• [What the task asks]
The line that contains "Task: Select the Compatibility tab in sidebar" marks the start. Please set it down, with every later line of the data, exactly and without pictures.

• [Dataset entries]
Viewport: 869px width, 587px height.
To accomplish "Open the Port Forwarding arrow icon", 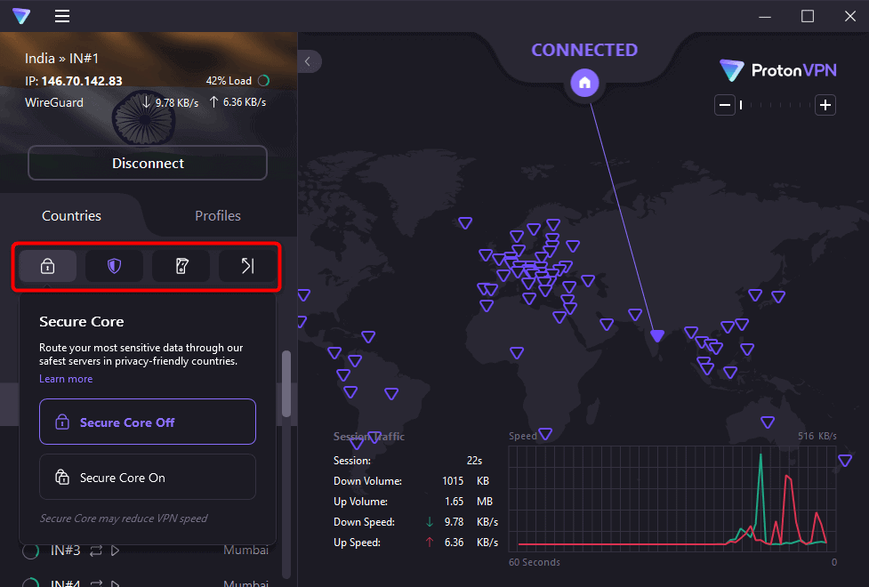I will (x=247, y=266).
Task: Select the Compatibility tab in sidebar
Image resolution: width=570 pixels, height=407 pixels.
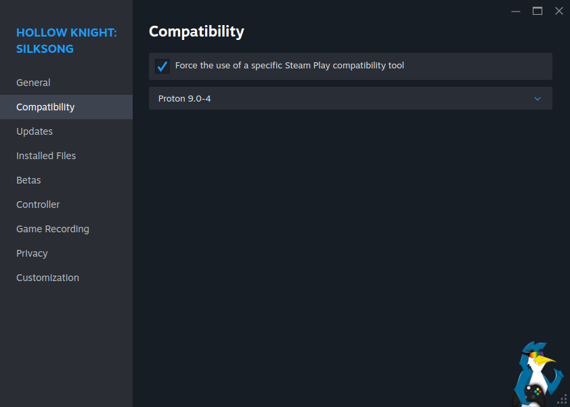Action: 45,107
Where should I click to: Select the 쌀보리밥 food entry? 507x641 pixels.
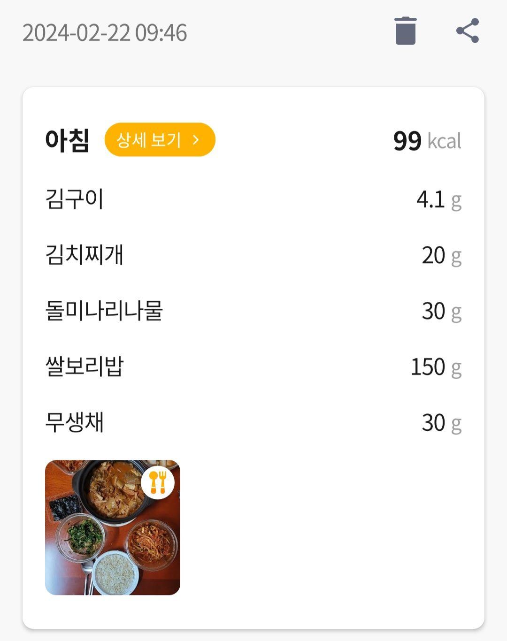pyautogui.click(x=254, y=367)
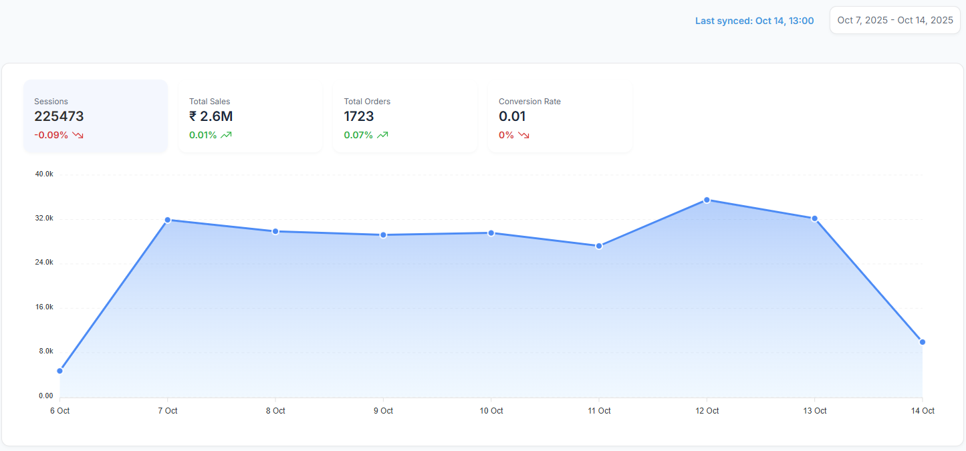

• [Solved problem]
Task: Select the Compatibility tab in sidebar
Image resolution: width=570 pixels, height=407 pixels.
Action: 45,107
Where should I click to: Select the 쌀보리밥 food entry? 507x641 pixels.
pyautogui.click(x=254, y=367)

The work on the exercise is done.